Problem to solve -> Copy the material verbatim from the line containing "Where should I" through the end of the material, omitting all pictures from your answer.

Provided records ->
----

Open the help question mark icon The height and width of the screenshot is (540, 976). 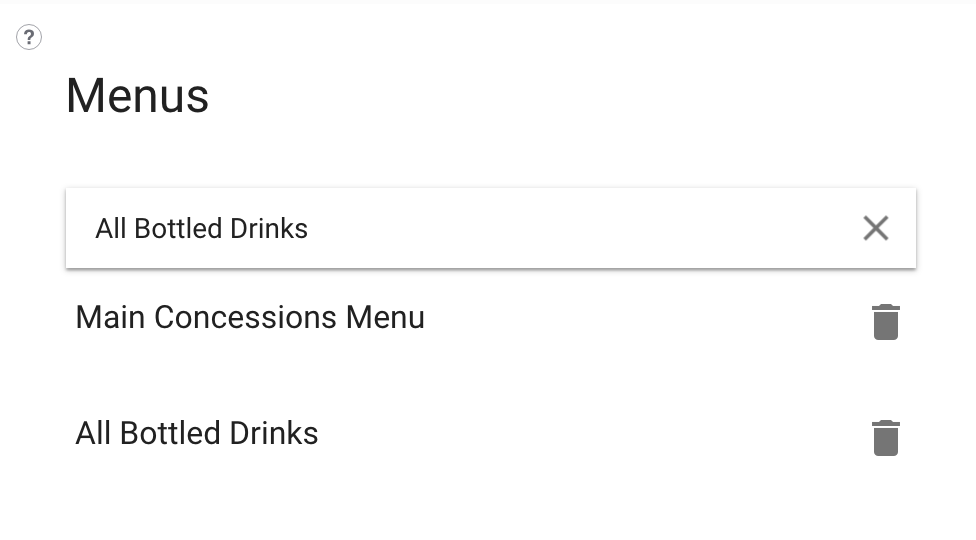pos(29,37)
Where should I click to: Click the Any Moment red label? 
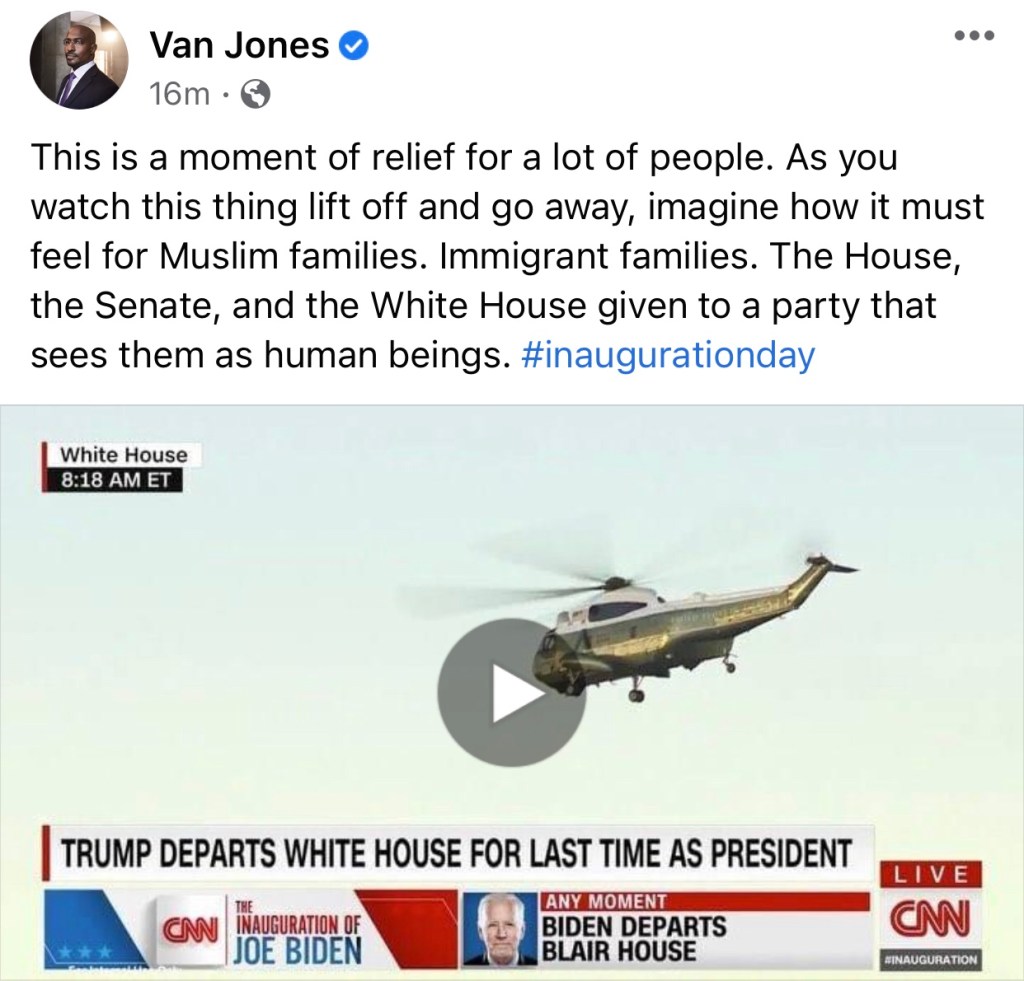(605, 901)
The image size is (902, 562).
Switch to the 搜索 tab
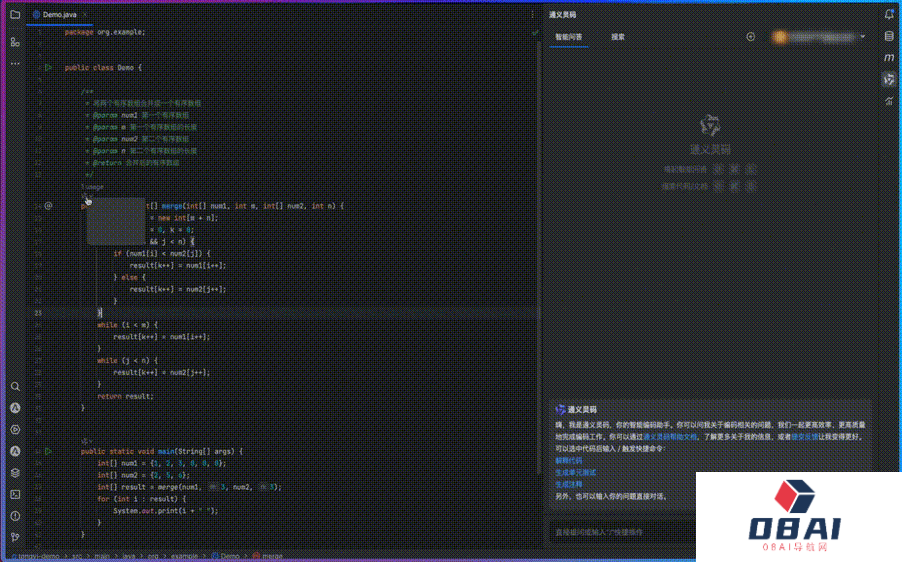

----

Result for this task ->
Where should I click to: Click the Any Moment red label? 
(605, 901)
The image size is (902, 562).
Switch to the 搜索 tab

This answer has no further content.